In the early days of artificial intelligence research, scientists were determined to create computer systems that could replicate human expertise. One of the first successful "expert systems" was MYCIN, developed in the 1970s at Stanford University. Though never used in real-world medicine, MYCIN demonstrated the potential of AI in healthcare – paving the way for today‘s medical AI applications.
Seeking to Codify the Knowledge of Human Experts
In the 1970s, AI researchers became excited by the concept of expert systems – programs aimed at representing and automating the skills of human experts within specialized domains. A pioneering system was DENDRAL, created in the 1960s to analyze chemical compounds for novel discoveries. MYCIN built upon DENDRAL‘s techniques, aiming to capture the expertise of infectious disease specialists.

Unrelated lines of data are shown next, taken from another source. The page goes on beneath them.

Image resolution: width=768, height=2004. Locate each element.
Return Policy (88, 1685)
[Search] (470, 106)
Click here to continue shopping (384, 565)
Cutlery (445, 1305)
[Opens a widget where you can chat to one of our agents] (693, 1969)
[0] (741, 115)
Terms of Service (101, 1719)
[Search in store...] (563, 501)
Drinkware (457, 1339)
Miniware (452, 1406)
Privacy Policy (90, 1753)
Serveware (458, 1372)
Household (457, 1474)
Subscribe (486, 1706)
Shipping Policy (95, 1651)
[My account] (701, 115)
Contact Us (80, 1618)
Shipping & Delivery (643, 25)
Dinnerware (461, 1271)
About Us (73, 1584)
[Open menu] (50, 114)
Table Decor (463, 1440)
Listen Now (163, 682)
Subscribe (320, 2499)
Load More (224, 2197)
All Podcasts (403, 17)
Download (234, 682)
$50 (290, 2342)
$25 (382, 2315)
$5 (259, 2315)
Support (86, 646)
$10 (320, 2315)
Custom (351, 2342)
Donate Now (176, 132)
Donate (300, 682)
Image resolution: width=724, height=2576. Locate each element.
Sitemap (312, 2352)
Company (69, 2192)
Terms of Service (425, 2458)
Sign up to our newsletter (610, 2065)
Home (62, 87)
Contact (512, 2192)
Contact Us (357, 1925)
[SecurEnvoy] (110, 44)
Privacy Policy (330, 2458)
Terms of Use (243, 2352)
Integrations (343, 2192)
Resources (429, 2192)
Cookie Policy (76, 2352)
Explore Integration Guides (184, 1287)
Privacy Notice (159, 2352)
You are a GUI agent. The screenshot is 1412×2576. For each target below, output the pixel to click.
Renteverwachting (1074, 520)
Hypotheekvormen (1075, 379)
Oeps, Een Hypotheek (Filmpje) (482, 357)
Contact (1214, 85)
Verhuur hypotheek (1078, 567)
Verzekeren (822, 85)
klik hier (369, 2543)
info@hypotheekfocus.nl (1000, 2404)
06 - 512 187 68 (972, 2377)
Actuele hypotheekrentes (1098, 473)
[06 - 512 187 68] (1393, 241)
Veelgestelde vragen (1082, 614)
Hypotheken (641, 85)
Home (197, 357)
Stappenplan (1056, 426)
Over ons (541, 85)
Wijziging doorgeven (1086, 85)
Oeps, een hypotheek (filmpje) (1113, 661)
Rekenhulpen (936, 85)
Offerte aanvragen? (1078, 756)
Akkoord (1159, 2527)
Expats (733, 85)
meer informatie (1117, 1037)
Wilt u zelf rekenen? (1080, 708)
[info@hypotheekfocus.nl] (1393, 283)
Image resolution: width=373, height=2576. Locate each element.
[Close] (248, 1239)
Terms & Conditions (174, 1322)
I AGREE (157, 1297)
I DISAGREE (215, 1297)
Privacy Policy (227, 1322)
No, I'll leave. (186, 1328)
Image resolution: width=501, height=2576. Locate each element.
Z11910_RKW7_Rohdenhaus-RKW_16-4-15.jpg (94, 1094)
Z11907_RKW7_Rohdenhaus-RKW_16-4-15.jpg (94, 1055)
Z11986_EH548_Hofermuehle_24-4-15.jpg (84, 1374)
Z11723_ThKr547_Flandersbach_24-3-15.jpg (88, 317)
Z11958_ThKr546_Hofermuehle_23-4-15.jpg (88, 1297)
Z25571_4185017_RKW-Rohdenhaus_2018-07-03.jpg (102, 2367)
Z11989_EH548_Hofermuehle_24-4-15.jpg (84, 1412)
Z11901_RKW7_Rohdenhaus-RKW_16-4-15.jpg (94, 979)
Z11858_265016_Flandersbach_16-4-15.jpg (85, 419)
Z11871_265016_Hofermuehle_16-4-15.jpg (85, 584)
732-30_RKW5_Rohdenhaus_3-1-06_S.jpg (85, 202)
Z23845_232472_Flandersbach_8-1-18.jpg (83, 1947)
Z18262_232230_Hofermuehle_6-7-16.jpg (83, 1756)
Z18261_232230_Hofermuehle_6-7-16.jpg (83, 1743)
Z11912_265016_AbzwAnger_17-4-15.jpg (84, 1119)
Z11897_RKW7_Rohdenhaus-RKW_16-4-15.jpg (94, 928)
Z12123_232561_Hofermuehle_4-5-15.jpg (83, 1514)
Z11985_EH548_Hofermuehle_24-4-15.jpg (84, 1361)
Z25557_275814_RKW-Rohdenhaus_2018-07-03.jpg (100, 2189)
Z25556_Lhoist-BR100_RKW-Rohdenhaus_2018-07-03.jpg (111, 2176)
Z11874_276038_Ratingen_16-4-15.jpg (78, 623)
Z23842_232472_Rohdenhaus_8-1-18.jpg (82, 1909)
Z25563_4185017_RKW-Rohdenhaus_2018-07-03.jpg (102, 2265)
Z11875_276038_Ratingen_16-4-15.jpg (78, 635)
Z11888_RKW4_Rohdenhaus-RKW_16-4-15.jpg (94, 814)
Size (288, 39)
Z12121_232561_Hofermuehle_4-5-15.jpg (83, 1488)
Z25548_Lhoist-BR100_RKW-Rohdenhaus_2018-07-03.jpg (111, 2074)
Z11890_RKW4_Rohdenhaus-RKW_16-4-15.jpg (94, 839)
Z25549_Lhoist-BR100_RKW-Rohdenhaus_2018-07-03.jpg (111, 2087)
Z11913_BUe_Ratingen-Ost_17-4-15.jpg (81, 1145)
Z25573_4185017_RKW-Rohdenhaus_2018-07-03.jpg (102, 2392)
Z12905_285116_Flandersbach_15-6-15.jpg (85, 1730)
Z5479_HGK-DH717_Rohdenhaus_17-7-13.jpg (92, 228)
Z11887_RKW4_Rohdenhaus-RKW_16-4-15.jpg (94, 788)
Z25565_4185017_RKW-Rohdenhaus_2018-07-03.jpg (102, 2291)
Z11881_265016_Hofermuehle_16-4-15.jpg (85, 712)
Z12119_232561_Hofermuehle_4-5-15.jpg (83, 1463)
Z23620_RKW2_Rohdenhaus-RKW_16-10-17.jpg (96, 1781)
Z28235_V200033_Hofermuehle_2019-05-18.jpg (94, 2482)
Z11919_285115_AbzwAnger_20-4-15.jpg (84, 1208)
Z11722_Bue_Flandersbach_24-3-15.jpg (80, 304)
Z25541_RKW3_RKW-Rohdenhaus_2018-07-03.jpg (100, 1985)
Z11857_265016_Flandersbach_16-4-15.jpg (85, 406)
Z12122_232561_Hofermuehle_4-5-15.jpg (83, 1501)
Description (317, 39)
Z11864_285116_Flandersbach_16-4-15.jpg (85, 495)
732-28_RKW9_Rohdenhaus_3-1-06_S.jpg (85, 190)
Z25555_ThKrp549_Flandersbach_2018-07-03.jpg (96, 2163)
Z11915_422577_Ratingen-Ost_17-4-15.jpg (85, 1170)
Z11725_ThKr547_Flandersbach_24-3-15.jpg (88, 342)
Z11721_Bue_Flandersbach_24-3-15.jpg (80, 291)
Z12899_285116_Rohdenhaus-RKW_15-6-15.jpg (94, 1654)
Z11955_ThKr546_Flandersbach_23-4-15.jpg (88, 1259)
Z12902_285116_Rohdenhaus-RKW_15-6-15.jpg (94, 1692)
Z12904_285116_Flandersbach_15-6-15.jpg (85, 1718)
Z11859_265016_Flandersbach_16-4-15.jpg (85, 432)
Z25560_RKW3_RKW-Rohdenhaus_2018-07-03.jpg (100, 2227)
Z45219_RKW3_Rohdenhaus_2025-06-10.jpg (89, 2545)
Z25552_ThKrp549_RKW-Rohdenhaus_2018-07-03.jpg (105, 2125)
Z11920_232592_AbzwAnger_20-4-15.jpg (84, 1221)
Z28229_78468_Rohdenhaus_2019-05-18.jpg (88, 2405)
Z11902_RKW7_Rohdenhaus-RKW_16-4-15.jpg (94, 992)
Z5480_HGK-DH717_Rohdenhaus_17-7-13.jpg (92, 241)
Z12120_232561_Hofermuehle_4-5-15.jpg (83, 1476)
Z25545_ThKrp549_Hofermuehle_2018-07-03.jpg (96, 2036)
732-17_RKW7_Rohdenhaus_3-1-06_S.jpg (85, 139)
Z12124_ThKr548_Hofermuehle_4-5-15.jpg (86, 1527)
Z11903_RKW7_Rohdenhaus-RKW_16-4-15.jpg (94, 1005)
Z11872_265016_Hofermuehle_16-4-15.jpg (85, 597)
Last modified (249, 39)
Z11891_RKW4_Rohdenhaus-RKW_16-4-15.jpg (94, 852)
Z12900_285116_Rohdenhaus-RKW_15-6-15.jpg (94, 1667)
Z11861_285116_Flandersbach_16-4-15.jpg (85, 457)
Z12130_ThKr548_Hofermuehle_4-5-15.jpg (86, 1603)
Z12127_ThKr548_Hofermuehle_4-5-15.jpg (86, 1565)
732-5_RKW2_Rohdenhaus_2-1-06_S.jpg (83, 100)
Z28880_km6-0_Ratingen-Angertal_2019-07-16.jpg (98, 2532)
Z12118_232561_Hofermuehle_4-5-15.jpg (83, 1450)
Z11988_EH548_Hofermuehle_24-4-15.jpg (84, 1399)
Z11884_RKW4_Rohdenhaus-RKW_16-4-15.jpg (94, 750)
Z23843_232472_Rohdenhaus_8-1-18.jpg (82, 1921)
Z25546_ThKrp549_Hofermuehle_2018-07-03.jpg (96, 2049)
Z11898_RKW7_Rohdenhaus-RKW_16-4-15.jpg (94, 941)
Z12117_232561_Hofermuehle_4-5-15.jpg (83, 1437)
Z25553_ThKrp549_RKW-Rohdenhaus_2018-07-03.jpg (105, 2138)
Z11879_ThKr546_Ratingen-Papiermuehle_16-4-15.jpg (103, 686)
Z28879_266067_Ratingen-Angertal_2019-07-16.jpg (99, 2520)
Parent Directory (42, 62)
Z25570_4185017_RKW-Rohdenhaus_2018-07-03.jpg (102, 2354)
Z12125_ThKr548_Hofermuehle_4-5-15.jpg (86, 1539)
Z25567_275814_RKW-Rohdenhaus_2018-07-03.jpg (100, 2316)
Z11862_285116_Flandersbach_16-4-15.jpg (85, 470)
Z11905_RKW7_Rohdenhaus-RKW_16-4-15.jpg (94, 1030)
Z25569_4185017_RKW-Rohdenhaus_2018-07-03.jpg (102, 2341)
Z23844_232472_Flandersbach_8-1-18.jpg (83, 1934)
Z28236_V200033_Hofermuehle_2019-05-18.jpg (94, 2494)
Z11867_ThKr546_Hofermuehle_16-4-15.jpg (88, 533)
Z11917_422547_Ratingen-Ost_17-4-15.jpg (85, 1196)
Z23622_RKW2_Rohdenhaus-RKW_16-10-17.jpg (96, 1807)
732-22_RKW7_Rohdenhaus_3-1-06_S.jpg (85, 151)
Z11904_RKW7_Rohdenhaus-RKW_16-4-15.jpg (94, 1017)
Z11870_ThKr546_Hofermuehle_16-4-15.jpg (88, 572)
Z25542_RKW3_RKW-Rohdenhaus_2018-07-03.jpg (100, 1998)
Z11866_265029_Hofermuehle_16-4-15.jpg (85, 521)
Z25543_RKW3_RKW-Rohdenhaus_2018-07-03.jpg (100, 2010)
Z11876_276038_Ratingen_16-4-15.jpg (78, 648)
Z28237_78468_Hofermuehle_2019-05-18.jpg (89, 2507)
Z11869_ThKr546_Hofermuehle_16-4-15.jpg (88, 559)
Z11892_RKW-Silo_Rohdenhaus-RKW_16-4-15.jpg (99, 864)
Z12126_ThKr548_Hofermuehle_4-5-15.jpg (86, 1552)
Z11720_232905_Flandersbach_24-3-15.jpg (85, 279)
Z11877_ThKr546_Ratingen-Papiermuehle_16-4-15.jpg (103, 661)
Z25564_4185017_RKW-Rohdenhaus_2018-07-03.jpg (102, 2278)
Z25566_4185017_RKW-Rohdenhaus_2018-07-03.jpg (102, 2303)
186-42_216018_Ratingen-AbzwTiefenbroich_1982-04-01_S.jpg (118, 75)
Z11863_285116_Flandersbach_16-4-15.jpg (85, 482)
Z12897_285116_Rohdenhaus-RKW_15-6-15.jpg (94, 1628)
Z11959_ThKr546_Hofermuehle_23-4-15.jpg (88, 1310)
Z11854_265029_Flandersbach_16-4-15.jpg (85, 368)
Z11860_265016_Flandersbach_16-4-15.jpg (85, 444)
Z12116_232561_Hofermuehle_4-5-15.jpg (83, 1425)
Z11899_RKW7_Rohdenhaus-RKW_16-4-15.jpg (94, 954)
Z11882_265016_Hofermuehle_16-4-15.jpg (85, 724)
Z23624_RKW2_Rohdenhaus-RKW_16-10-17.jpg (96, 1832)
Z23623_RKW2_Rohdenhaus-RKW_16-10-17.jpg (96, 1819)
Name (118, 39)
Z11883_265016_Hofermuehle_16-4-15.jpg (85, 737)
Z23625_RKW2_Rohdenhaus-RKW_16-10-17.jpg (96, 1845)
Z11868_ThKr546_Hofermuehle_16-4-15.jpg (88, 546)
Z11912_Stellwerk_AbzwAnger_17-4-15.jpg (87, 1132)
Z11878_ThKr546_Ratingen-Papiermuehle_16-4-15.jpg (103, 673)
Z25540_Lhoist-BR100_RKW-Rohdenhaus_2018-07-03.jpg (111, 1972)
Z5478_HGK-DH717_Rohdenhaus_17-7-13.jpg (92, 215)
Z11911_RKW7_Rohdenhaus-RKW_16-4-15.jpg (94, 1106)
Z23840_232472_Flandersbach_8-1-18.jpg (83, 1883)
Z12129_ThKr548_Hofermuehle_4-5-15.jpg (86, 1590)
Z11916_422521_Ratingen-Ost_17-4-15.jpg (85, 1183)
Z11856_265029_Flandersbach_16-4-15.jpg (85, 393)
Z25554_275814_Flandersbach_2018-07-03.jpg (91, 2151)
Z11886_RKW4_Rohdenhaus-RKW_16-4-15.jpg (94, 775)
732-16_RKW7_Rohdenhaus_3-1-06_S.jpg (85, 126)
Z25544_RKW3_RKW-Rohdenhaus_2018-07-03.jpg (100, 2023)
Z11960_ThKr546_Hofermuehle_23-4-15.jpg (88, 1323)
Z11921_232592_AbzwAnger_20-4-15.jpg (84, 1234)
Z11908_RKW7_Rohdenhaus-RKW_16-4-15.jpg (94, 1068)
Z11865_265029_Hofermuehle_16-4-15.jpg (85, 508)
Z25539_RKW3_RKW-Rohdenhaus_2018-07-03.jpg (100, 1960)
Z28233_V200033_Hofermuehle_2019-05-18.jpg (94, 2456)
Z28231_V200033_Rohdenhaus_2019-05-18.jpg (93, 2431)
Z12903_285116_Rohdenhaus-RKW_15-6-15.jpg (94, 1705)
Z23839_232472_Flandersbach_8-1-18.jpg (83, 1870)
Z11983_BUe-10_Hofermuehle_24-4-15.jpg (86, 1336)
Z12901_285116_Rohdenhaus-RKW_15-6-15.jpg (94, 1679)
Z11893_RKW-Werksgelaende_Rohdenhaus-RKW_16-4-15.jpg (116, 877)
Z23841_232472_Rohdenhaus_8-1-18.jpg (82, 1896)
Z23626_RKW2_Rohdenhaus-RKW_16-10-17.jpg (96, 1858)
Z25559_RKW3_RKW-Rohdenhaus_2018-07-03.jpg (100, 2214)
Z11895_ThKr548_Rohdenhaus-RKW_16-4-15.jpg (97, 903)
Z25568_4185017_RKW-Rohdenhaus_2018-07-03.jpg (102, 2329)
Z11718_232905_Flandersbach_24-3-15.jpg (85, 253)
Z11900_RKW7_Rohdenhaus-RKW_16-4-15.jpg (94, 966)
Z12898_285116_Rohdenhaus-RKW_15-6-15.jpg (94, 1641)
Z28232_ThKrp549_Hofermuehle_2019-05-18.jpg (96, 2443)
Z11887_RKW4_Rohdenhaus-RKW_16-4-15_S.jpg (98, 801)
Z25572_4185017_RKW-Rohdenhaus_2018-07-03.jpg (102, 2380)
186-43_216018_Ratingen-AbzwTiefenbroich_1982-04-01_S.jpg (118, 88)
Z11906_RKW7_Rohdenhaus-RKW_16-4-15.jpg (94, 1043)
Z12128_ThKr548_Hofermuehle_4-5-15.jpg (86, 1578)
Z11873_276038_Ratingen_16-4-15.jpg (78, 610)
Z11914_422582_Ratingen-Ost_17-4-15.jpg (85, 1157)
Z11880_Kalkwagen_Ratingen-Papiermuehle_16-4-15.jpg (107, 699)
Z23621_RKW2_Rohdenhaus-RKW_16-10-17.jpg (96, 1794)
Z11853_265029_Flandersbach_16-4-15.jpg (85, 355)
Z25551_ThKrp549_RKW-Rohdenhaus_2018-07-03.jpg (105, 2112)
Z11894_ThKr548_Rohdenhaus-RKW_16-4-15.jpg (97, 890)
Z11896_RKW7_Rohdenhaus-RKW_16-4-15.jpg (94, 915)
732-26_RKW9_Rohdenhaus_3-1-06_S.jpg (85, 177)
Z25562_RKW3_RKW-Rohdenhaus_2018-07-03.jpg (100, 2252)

The goal was to encode the heuristic reasoning used by clinicians in an AI system. This included the ability to make diagnoses based on symptoms, handle uncertainty, and explain the logic behind conclusions. Researchers believed MYCIN could show AI‘s promise in augmenting medical experts.
Architecture: Rules and Backward Chaining Search
MYCIN‘s knowledge base consisted of around 600 rules acquired from extensive interviews with infectious disease doctors. These rules represented empirical associations and patterns that clinicians used instinctually in diagnosing difficult infections.
For example, rules connected patient symptoms and test results to the likelihood of certain bacterial organisms being responsible for an infection. Other rules linked bacteria types to optimal antibiotic therapies.
MYCIN‘s inference engine used a technique called backward chaining search. This involved starting with a hypothesis of infection, then working backwards to gather evidence to prove or disprove the hypothesis and determine the bacterial culprit.
The system would pose a series of yes/no questions to collect findings about a patient‘s infection. Each piece of evidence supported or detracted from potential bacteria according to the rules. MYCIN used a scoring system to handle the uncertainty involved.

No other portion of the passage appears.